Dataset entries
══════

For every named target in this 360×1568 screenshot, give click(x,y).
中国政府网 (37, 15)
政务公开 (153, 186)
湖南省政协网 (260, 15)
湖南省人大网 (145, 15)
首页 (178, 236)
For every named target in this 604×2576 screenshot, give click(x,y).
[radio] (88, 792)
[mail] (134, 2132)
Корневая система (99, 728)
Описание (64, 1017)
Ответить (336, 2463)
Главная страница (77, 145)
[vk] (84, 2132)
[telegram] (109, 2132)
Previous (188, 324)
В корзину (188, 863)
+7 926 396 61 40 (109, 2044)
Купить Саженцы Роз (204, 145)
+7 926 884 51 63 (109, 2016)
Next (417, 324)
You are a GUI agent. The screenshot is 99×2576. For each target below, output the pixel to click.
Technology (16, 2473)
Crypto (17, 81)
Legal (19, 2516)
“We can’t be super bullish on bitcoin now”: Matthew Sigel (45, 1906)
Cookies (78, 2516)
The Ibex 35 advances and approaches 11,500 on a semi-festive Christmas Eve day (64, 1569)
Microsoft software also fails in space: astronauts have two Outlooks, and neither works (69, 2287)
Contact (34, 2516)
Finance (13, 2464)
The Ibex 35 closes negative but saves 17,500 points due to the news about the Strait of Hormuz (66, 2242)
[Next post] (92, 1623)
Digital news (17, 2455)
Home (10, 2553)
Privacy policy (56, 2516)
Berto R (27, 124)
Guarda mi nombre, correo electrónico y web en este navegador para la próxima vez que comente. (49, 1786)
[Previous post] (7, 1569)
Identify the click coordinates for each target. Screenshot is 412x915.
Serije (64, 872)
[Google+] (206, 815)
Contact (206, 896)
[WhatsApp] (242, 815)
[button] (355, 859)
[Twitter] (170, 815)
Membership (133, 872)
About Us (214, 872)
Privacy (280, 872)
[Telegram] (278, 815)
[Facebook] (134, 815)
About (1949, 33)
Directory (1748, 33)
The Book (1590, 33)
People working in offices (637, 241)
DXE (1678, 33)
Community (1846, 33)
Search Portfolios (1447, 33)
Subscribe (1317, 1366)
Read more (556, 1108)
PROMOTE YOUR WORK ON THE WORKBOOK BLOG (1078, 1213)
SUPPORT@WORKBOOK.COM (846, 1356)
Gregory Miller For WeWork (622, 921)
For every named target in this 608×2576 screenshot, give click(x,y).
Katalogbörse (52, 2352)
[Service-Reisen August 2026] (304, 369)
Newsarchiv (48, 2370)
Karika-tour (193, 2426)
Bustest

══════

▶ Task requirements:
Lines in the data that hold "this" must be located and copied.

▶ Exercise solution:
For every named target in this 360×1568 screenshot, give click(x,y).
For every named target in this 604×2576 screenshot, give click(x,y).
For every named target in this 608×2576 screenshot, give click(x,y).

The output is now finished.